• **Instructions for the task**
Please print all of the entries, matching them exactly.

[Data entries]
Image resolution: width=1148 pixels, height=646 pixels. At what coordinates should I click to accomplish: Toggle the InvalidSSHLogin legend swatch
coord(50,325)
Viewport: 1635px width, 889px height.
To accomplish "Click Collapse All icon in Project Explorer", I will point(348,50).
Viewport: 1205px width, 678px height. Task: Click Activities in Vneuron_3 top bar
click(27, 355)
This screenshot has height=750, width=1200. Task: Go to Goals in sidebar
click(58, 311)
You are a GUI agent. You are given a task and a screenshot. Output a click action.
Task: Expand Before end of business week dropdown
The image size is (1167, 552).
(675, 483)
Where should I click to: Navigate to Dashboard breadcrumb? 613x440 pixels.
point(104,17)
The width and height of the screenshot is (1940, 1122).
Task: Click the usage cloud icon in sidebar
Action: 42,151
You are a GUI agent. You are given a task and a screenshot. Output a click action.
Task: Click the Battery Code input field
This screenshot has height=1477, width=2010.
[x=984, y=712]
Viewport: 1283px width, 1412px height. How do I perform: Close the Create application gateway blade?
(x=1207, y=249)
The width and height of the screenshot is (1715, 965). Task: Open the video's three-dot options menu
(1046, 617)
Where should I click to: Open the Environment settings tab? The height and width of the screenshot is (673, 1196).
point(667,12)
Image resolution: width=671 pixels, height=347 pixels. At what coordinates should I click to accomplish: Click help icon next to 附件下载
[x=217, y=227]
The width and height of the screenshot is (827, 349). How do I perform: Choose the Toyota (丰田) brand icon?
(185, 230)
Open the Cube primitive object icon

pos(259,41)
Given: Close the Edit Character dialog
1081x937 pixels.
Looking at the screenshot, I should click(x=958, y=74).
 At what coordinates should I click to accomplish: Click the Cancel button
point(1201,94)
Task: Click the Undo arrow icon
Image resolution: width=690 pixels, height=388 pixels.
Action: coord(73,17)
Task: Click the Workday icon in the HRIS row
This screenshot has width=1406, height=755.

• **Answer space**
Image resolution: width=1148 pixels, height=646 pixels. At what coordinates should I click to accomplish: Toggle the InvalidSSHLogin legend swatch
coord(50,325)
Viewport: 1635px width, 889px height.
To accomplish "Click Collapse All icon in Project Explorer", I will point(348,50).
Viewport: 1205px width, 678px height. Task: Click Activities in Vneuron_3 top bar
click(27, 355)
This screenshot has height=750, width=1200. Task: Go to Goals in sidebar
click(58, 311)
You are a GUI agent. You are given a task and a screenshot. Output a click action.
Task: Expand Before end of business week dropdown
The image size is (1167, 552).
(675, 483)
Where should I click to: Navigate to Dashboard breadcrumb? 613x440 pixels.
point(104,17)
The width and height of the screenshot is (1940, 1122).
Task: Click the usage cloud icon in sidebar
Action: 42,151
You are a GUI agent. You are given a task and a screenshot. Output a click action.
Task: Click the Battery Code input field
This screenshot has height=1477, width=2010.
[x=984, y=712]
Viewport: 1283px width, 1412px height. How do I perform: Close the Create application gateway blade?
(x=1207, y=249)
The width and height of the screenshot is (1715, 965). Task: Open the video's three-dot options menu
(1046, 617)
Where should I click to: Open the Environment settings tab? The height and width of the screenshot is (673, 1196).
point(667,12)
Image resolution: width=671 pixels, height=347 pixels. At what coordinates should I click to accomplish: Click help icon next to 附件下载
[x=217, y=227]
The width and height of the screenshot is (827, 349). How do I perform: Choose the Toyota (丰田) brand icon?
(185, 230)
Open the Cube primitive object icon

pos(259,41)
Given: Close the Edit Character dialog
1081x937 pixels.
Looking at the screenshot, I should click(x=958, y=74).
 At what coordinates should I click to accomplish: Click the Cancel button
point(1201,94)
Task: Click the Undo arrow icon
Image resolution: width=690 pixels, height=388 pixels.
Action: coord(73,17)
Task: Click the Workday icon in the HRIS row
This screenshot has width=1406, height=755.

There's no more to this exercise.